While downside risks remain in the form of second or even third wave of infections and renewed lockdown measures, optimism around vaccines for COVID-19 could make 2021 a tale of two halves for US Banks.

While our Sector Outlook for 2021 is Stable, Fitch’s Rating Outlook remains Negative, with approximately 60% of U.S. bank ratings carrying a Negative Outlook. Bank fundamentals have largely held up better than our baseline and downside scenarios, suggesting widespread downgrades are less likely. Capital ratios, in particular, have held up remarkably well since the pandemic on capital preservation measures and a general reduction in risk-weighted assets.

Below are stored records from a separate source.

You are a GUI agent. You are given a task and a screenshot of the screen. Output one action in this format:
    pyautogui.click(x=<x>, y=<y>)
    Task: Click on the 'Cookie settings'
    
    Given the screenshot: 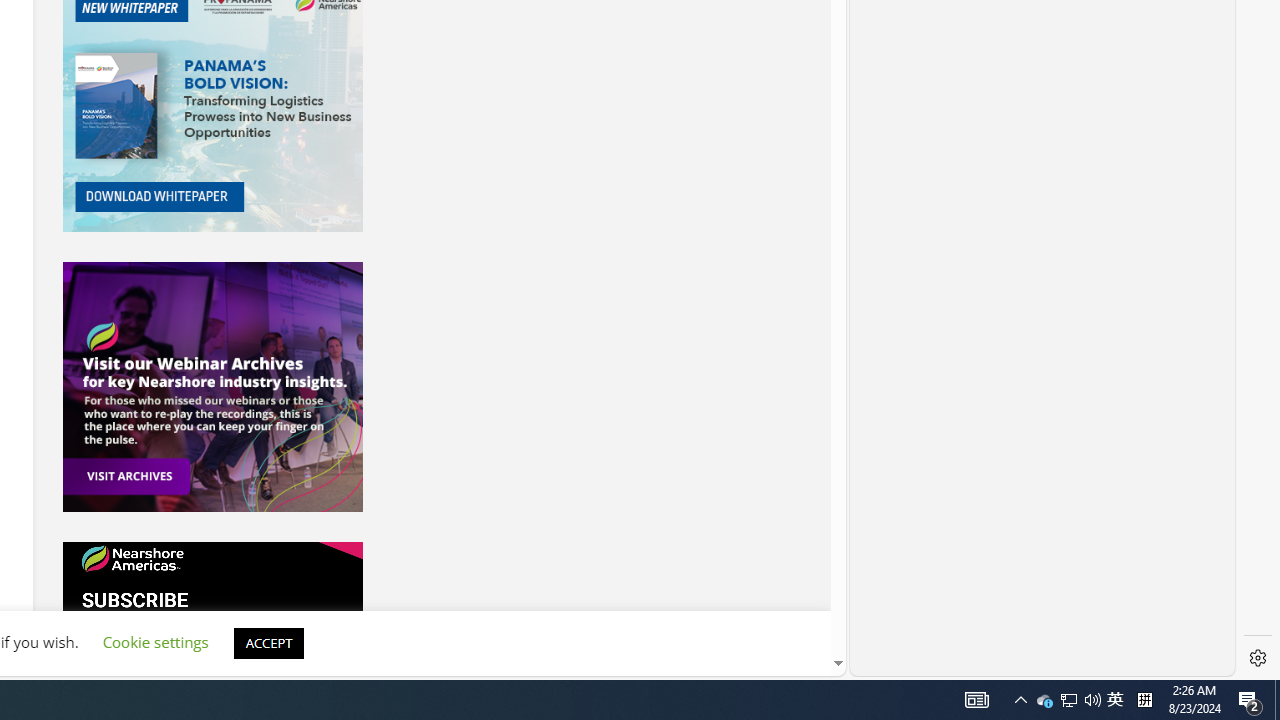 What is the action you would take?
    pyautogui.click(x=154, y=642)
    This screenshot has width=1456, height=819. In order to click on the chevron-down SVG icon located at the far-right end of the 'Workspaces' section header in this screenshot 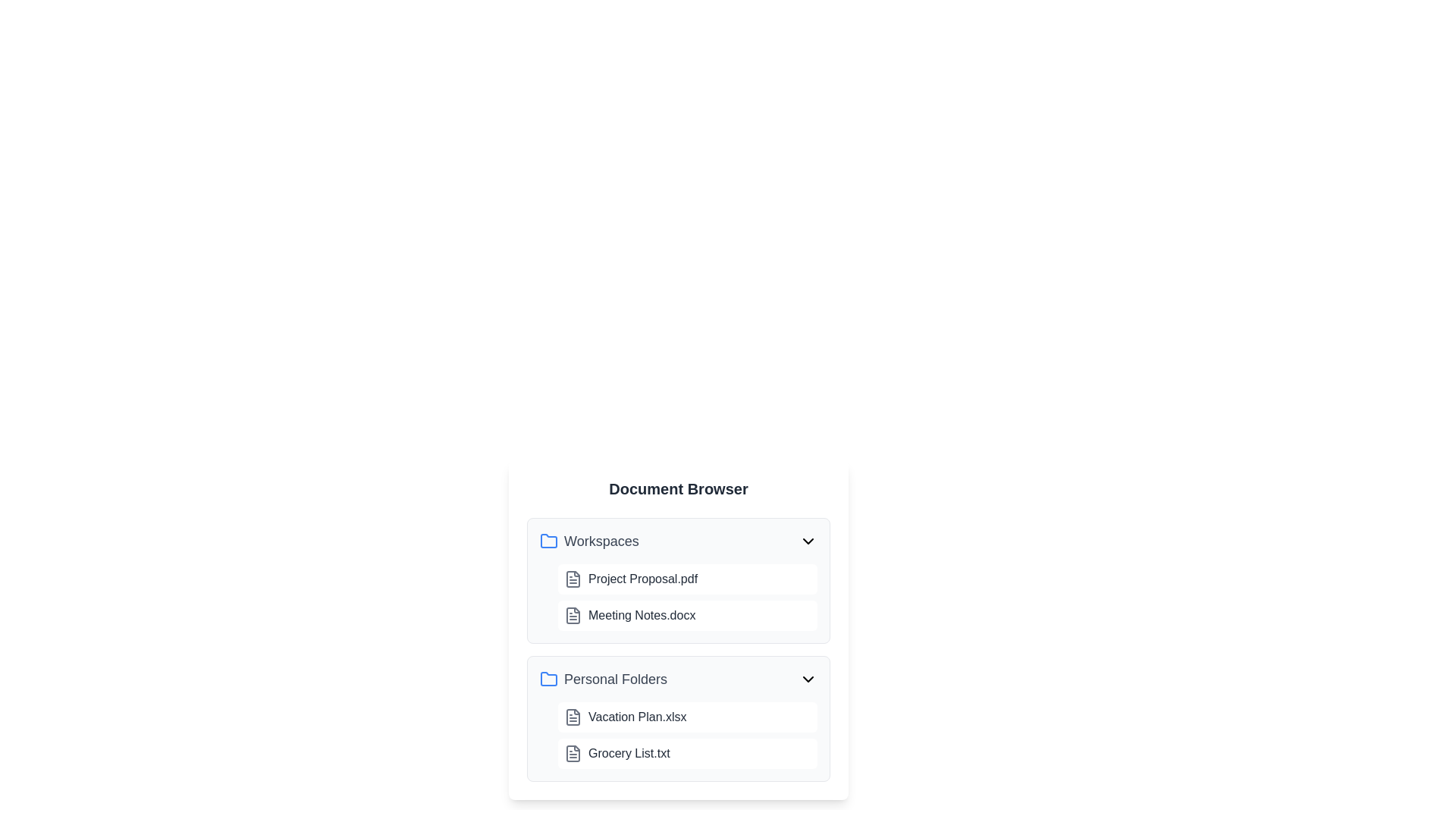, I will do `click(807, 540)`.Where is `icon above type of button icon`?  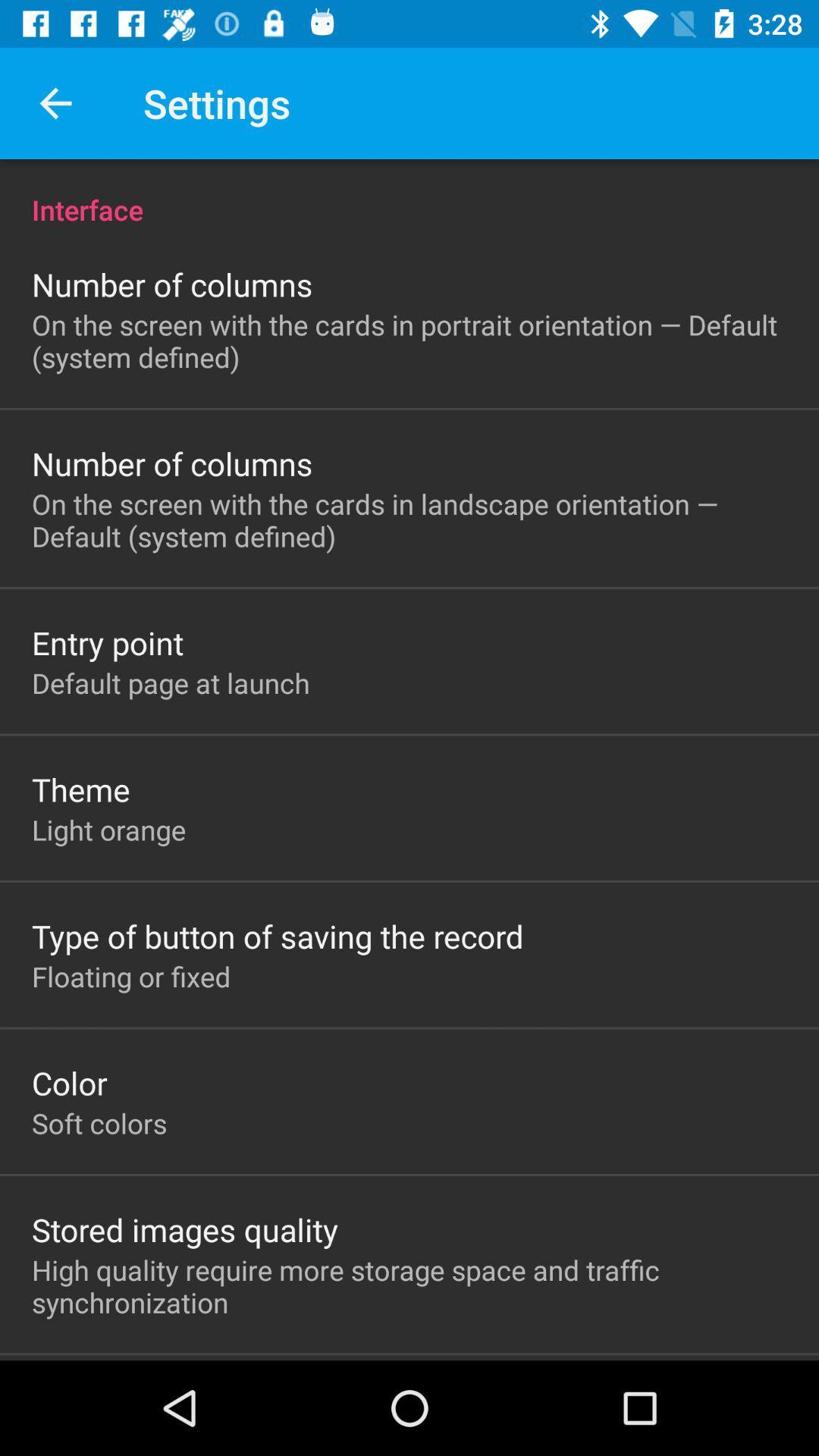 icon above type of button icon is located at coordinates (108, 829).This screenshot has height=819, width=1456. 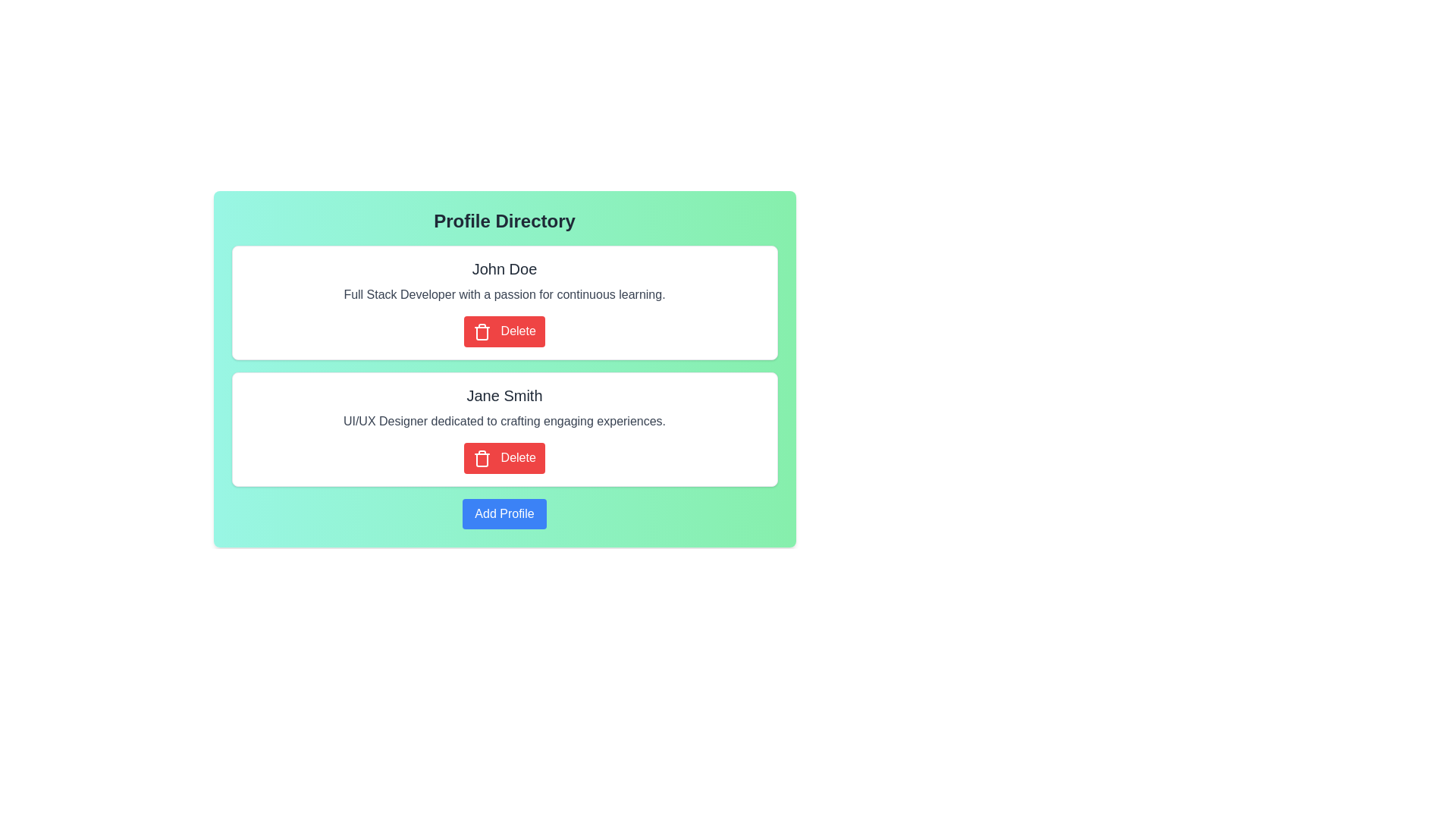 I want to click on the text 'Jane Smith' displayed in bold style in the second profile card under the 'Profile Directory' title, so click(x=504, y=386).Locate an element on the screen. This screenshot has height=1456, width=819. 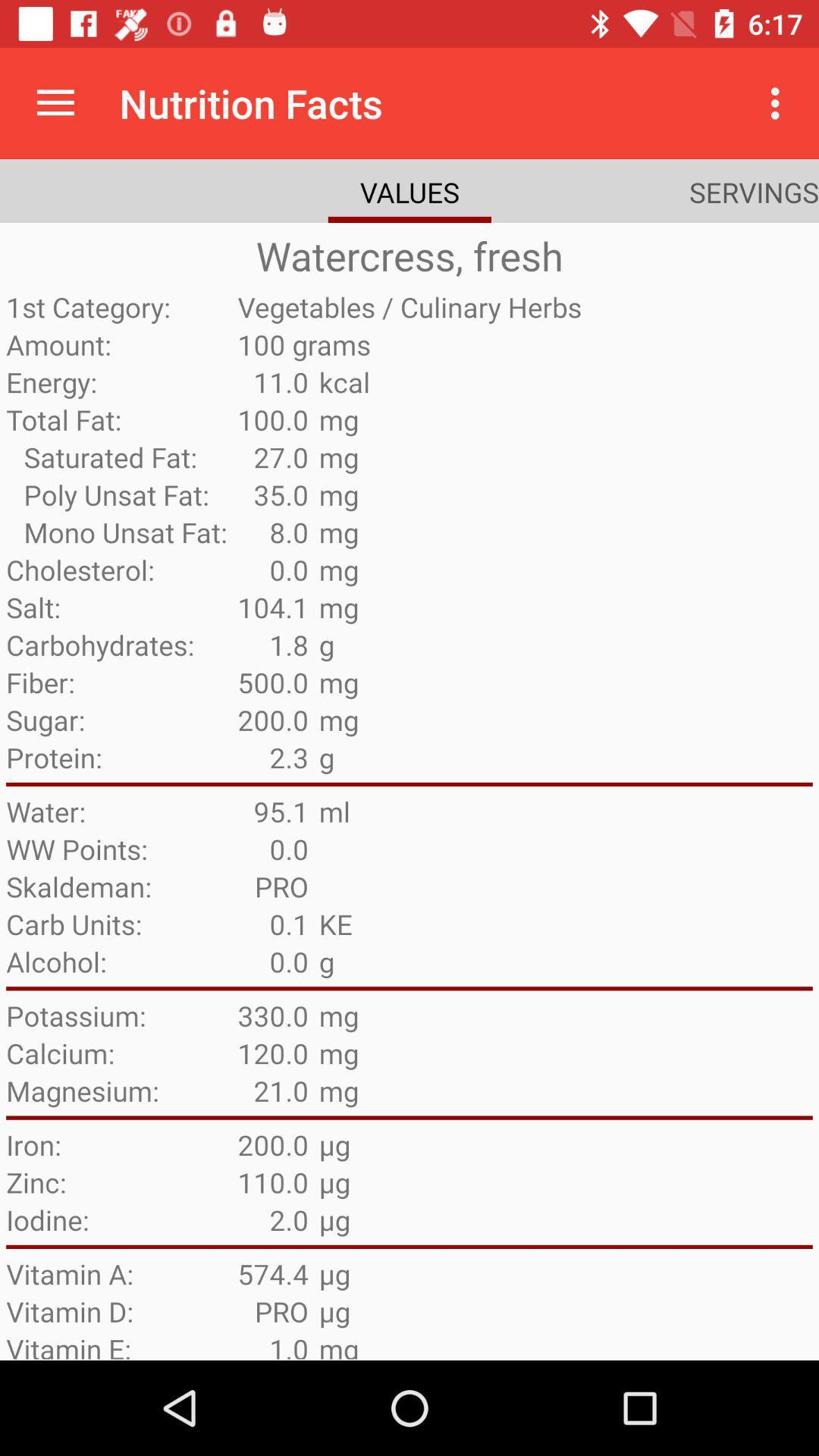
item to the left of the nutrition facts icon is located at coordinates (55, 102). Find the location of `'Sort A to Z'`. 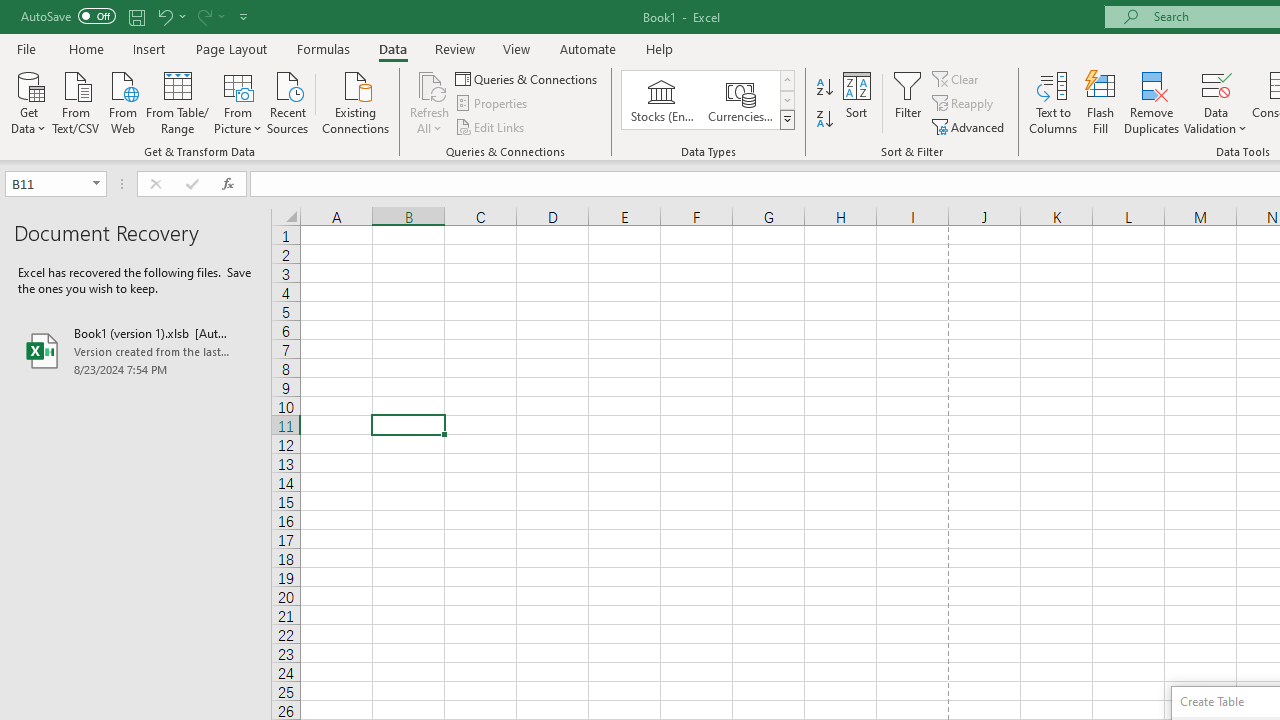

However, Fitch remains cautious until vaccines are widely distributed and economic stabilization is expected to be fully sustained. While banks have largely reserved for potential problem credits under the current expected credit loss (CECL) standard, it remains to be seen what the impact on credit quality will be if and when fiscal stimulus is tapered.

Moreover, U.S. banks will continue to contend with a lower for longer interest rate environment and lower loan demand, which will pressure top line revenues, especially in the first half of 2021. In the latter half, if the vaccine’s distribution is effective and to scale, we believe a general pick up in economic activity could spur on modest loan growth and be a positive for revenues and earnings performance.’

Market implications

US banks, a long-time underdog on Wall Street, are gaining again on Tuesday after showing dramatic gains in the previous day’s session

The KRE index has been on fire today, up some 2% at the time of writing. KRE tracks an equal-weighted index that covers US regional banks exclusively.

Meanwhile, financials regained its place as the largest sector in the S&P SmallCap 600 Index at 17.7%, around where it was as the end of 2019.